I have been inconstant about my favourite August Sander photograph. For a long time I had postcards of the three most perfectly Weimar of them pinned just to the right of my desk. The high-school graduate (1926), the secretary in a Cologne radio station (1931) and the wife of the painter Peter Abelen (1927/8). Three twisty Mannerist poses, three exquisitely languid cigarettes. Those three fabulous photographs are direct photographic parallels to the savage portrait of the journalist Sylvia von Hardem by Otto Dix, in her red-checked dress and monocle, which dates from 1926.
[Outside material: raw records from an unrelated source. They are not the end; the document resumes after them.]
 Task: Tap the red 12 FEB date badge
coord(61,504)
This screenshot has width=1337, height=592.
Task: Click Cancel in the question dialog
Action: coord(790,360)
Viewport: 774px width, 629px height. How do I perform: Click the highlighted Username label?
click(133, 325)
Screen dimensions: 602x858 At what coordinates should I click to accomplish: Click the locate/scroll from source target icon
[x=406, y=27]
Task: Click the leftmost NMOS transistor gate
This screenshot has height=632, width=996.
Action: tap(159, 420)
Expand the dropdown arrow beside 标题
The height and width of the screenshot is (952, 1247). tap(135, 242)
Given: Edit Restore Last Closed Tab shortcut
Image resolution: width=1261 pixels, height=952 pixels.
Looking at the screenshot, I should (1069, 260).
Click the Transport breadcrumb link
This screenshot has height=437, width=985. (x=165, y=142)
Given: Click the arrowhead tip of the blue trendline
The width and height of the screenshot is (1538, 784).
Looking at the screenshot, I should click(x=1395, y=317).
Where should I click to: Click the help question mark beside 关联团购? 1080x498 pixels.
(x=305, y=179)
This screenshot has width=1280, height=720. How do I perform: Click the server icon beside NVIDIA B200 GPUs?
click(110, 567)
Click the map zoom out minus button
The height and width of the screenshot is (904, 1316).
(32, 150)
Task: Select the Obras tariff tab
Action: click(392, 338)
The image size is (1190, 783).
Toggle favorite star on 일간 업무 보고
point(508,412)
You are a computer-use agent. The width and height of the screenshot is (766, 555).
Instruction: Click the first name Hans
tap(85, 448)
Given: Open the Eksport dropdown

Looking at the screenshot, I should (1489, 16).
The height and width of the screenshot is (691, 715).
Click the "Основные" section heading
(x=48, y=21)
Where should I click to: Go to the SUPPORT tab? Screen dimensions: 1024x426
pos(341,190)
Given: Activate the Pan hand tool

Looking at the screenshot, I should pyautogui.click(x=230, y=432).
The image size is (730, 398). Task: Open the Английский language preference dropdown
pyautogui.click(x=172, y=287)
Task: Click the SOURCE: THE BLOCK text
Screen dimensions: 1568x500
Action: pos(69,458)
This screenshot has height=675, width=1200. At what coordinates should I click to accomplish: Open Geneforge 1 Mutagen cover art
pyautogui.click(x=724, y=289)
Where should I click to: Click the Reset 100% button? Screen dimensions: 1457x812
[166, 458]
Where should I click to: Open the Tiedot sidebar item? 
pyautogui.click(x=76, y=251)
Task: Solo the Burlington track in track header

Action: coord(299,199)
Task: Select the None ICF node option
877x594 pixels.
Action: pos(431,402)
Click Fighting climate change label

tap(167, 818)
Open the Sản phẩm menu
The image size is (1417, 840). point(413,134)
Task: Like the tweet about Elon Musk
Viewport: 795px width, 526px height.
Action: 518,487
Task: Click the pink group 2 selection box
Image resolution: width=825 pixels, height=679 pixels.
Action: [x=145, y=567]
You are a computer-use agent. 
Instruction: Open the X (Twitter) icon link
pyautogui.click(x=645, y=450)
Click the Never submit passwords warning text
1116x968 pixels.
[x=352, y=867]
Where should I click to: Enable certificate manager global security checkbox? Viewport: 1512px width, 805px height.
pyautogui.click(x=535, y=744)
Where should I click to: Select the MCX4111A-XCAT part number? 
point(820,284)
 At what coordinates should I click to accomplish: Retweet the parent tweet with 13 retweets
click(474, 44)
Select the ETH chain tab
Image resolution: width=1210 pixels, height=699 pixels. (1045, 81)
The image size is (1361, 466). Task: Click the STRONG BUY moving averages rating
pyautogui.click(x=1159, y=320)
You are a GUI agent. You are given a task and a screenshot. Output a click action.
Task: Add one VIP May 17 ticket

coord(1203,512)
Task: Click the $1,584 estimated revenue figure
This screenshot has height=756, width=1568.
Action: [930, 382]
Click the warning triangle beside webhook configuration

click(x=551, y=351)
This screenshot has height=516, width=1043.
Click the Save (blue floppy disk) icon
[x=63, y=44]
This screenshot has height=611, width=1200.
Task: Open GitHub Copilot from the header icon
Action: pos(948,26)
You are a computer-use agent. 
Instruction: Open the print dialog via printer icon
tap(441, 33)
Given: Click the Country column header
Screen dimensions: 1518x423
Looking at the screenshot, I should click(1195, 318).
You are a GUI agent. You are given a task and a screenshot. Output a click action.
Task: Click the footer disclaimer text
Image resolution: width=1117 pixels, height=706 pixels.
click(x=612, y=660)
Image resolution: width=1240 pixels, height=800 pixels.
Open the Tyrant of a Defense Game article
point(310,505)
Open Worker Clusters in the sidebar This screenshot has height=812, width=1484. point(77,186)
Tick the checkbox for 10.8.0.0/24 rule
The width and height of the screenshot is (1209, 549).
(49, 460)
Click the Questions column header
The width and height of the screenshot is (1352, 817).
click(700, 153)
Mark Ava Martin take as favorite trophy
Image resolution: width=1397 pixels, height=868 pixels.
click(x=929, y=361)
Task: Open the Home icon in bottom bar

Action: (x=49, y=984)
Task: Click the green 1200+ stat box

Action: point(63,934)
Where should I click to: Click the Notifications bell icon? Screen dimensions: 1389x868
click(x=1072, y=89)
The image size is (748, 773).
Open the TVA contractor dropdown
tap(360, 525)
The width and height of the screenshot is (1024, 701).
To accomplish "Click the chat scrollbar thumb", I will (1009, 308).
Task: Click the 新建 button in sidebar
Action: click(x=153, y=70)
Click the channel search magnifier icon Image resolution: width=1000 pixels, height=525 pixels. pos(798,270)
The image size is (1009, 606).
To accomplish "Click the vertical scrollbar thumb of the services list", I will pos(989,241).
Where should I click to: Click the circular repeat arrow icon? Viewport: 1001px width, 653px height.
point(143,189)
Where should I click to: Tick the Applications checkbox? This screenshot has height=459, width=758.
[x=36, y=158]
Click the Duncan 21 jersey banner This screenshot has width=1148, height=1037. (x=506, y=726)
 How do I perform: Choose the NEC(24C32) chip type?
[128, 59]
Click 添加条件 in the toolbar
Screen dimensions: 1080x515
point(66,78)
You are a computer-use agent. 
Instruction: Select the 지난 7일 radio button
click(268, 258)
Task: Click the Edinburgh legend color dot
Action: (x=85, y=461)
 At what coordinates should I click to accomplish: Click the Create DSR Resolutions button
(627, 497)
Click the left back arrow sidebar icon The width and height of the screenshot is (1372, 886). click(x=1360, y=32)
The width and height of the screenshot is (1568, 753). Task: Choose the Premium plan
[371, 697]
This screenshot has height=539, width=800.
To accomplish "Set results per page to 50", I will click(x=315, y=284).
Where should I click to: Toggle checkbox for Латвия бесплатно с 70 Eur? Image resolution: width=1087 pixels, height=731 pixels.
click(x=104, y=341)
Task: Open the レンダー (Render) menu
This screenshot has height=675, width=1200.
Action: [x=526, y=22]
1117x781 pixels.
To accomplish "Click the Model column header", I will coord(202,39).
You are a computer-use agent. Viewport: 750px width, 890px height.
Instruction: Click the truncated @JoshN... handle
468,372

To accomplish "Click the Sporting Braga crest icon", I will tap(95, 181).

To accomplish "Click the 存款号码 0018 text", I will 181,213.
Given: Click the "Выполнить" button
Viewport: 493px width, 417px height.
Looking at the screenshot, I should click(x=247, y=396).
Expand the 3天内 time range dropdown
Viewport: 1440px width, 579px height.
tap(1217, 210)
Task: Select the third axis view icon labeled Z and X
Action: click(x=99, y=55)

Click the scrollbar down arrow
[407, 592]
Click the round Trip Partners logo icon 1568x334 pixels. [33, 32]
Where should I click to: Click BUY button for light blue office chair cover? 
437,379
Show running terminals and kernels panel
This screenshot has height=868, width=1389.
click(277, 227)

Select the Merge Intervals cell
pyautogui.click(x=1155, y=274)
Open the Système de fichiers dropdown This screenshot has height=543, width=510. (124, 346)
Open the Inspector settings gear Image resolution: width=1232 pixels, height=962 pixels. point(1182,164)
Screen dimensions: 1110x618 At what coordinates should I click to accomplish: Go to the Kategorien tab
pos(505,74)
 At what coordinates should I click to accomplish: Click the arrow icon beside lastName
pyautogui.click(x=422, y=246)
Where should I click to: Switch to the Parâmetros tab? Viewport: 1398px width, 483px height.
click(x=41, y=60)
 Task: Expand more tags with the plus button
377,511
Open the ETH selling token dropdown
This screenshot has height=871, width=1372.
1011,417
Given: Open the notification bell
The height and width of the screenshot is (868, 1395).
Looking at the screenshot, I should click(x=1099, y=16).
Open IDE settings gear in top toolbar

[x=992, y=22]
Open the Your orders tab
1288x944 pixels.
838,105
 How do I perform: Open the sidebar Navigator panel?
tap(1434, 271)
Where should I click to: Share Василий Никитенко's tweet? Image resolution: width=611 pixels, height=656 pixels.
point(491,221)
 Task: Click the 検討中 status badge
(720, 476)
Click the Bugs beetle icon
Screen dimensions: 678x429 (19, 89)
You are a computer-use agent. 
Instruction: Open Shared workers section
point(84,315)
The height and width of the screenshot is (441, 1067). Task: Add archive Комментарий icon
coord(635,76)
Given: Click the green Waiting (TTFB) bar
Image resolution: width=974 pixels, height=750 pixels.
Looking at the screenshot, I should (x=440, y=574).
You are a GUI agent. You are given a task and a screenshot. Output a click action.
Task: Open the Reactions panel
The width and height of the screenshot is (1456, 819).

At other times, it’s been “The Three Farmers”, one of the very few photographs to inspire a full-length (and very good) novel: Three Farmers on their Way to a Dance by Richard Powers. Or the travelling mason at the bend in road, in his startling flared trousers and fancy waistcoat. The bartender, with his absurd black toupee . . .
It is conventional to read Sander’s portraits as historically and prophetically laden; they throw light back on the collapsing orders of 19th-century Germany, and forward to the horrors of the early 20th. His great catalogue, Men of the Twentieth Century, is cited as a fundamental source so often, and by people expressing so many different things in so many different ways, that it is sometimes hard to see quite what the original added up to.
In the end, it was a heroically ambitious project by a photographer at the peak of his powers, but even he didn’t quite know what it all meant. He was a politically cautious man moved to great anger. He was a local patriot from the Westerwald unable to conceal his contempt for some of what his world had fostered. I see Sander crashing the studio habits of the generation before his into the newer habits of lightweight portable cameras and available light. Above all, I see a true photographer; somebody who believed that if you just look well enough something will become clear.
Look at his “Konditormeister (Pastry Cook), Köln Lindenthal”, c.1928. See how his ring bites into that fleshy finger. See how he wears the pin-striped trousers and highly polished shoes of a master of his trade. See the tense compromise between the strength of his right fist and the delicacy of those fingers in his left hand. Remember, if you will, that this man must have served in the Great War, and try to imagine what that left in him. See the three great round curves, of his head, his torso, and his mixing bowl. Admire the dusting of flour or sugar on the floor. Admire the way his coat has so much texture it’s almost a skin. And once you’ve done all that, see if you really can read the odd expression in his eyes. He looks a bully, but he wanted Sander to approve of him. You won’t lose interest. This is a masterpiece.